(Saved data entries)
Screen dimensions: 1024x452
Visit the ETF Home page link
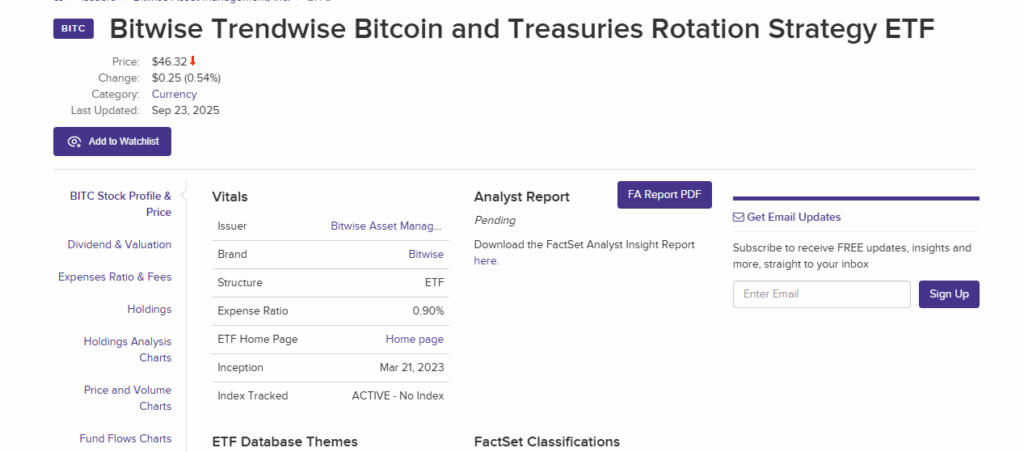pyautogui.click(x=414, y=339)
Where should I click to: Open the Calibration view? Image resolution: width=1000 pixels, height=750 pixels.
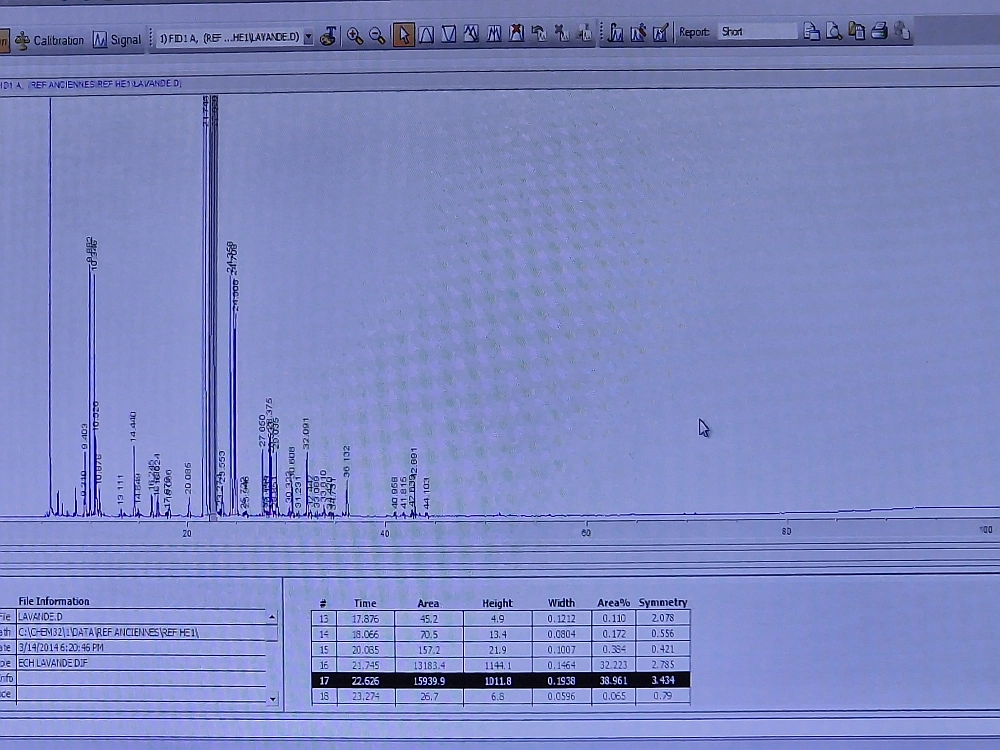(x=49, y=40)
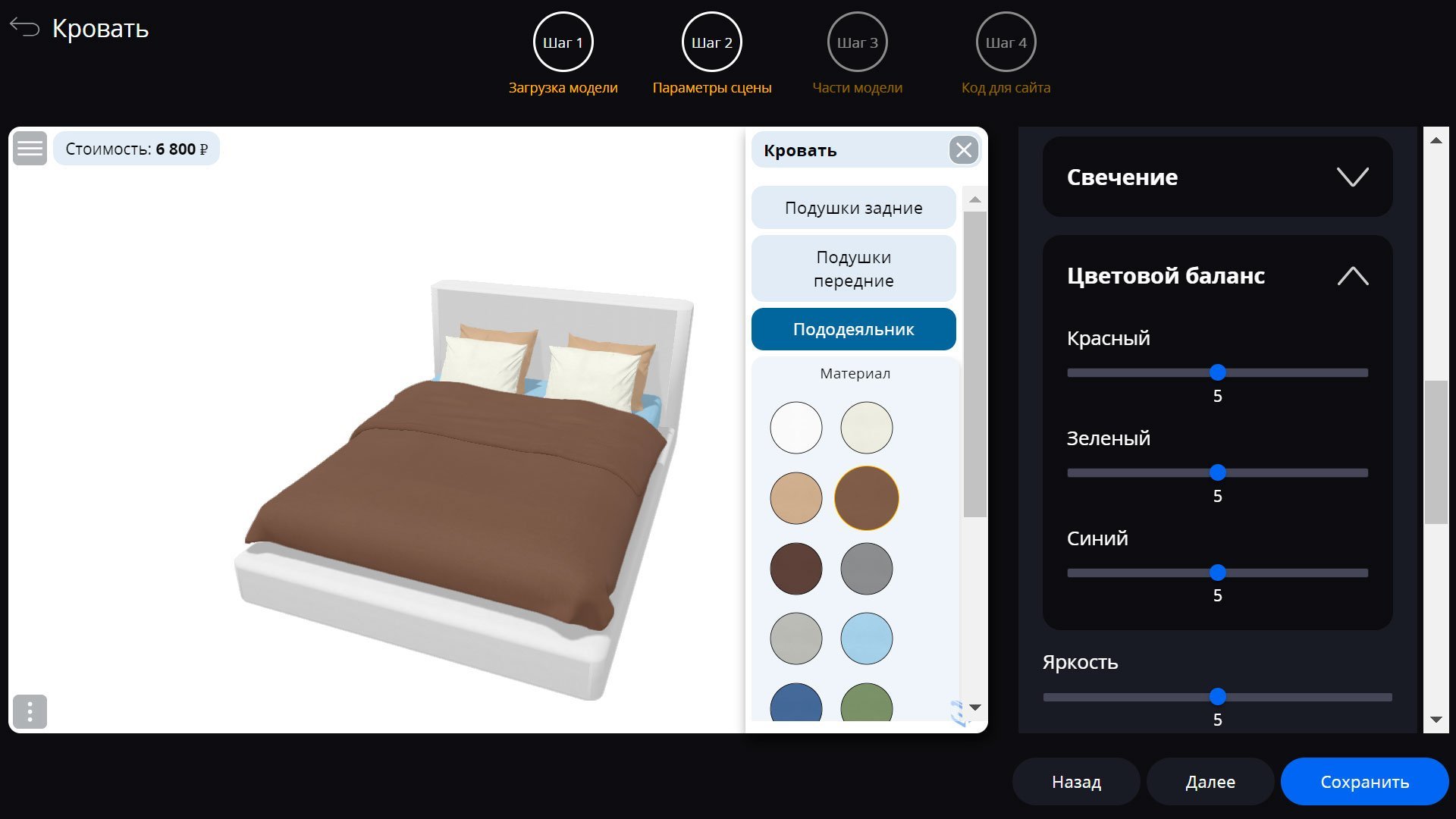
Task: Open the hamburger menu in the viewer
Action: click(30, 149)
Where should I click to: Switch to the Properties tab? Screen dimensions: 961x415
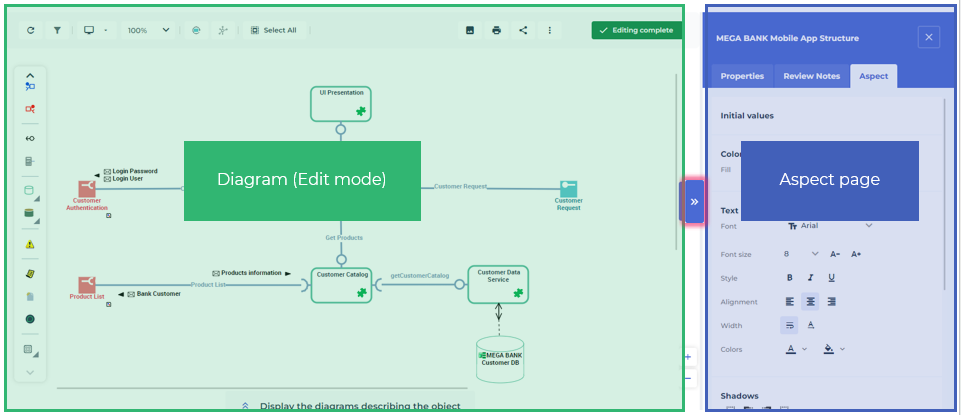click(742, 76)
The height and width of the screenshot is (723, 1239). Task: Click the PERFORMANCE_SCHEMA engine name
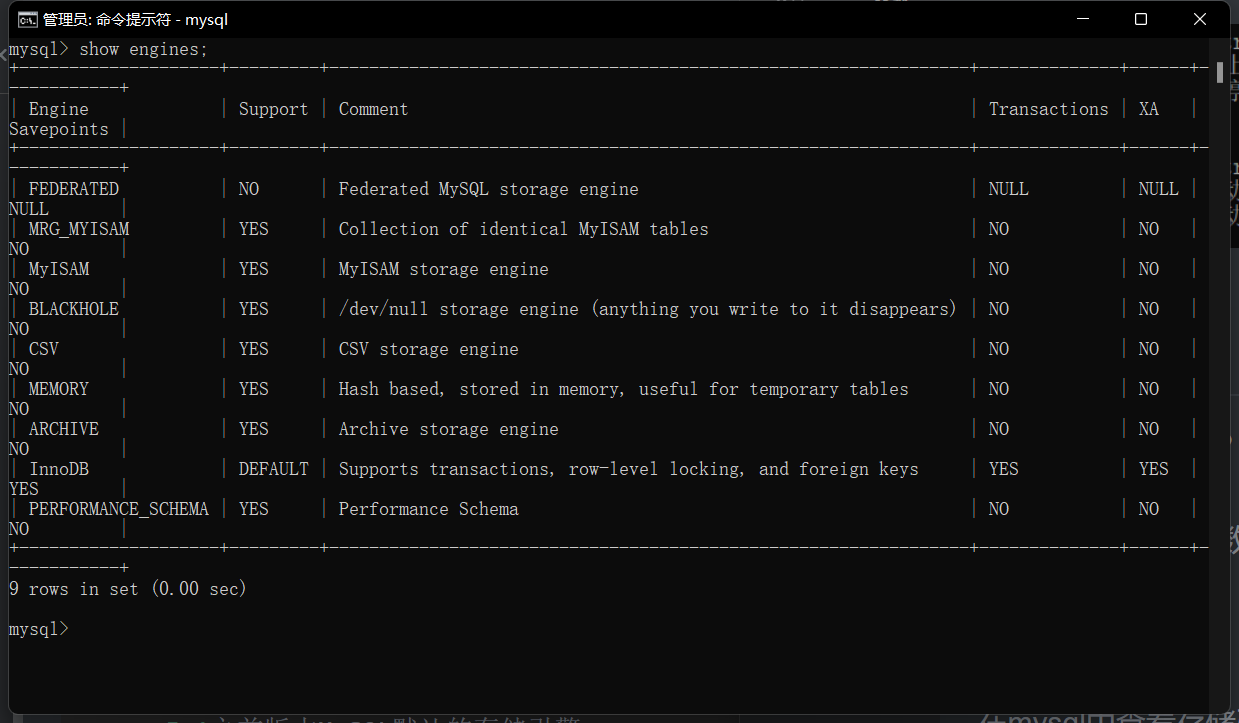[118, 509]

REQUIREMENT
Could you output every entry exactly as written, skipping the pictures?

PROBLEM SOLUTION
Screen dimensions: 1024x452
Visit the ETF Home page link
pyautogui.click(x=414, y=339)
Where should I click to: Open the Calibration view? Image resolution: width=1000 pixels, height=750 pixels.
(x=49, y=40)
Task: Open the hamburger menu in the viewer
Action: click(30, 149)
Where should I click to: Switch to the Properties tab? Screen dimensions: 961x415
click(742, 76)
The height and width of the screenshot is (723, 1239). Task: Click the PERFORMANCE_SCHEMA engine name
[118, 509]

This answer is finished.